Young Marston was there, too, hanging about Dick, whom he loved as a brother and regarded as a perfect hero. Grumps, too, was there, and Fan. Do you think, reader, that Grumps looked at any one but Crusoe? If you do, you are mistaken. Grumps on that day became a regular, an incorrigible, utter, and perfect nuisance to everybody—not excepting himself, poor beast. Grumps was a dog of one idea, and that idea was Crusoe. Out of that great idea there grew one little secondary idea, and that idea was that the only joy on earth worth mentioning was to sit on his haunches, exactly six inches from Crusoe’s nose, and gaze steadfastly into his face. Wherever Crusoe went Grumps went. If Crusoe stopped, Grumps was down before him in an instant.

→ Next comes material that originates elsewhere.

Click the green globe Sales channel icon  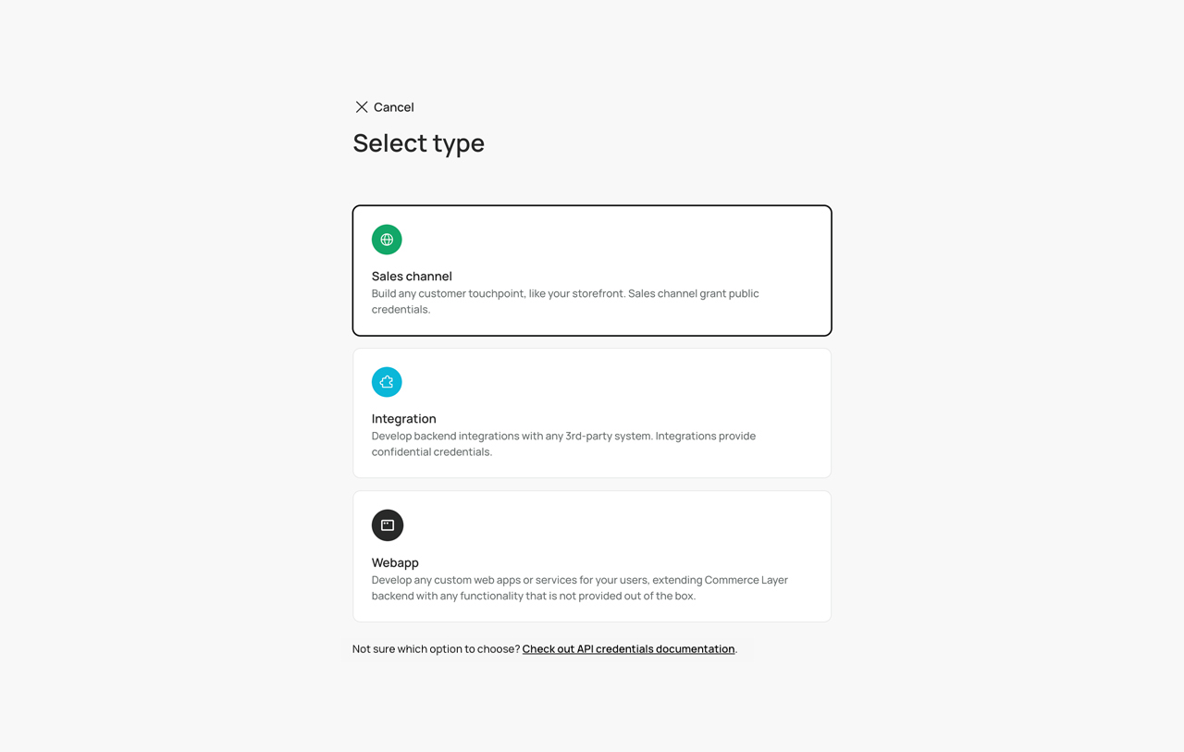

If Crusoe bounded away, which in the exuberance of his spirits he often did, Grumps was after him like a bundle of mad hair. He was in everybody’s way, in Crusoe’s way, and being, so to speak, “beside himself,” was also in his own way. If people trod upon him accidentally, which they often did, Grumps uttered a solitary heart-rending yell proportioned in intensity to the excruciating nature of the torture he endured, then instantly resumed his position and his fascinated stare. Crusoe generally held his head up, and gazed over his little friend at what was going on; but if for a moment his eye rested on the countenance of Grumps, that creature’s tail became imbued with an amount of wriggling vitality that seemed to threaten its separation from the body.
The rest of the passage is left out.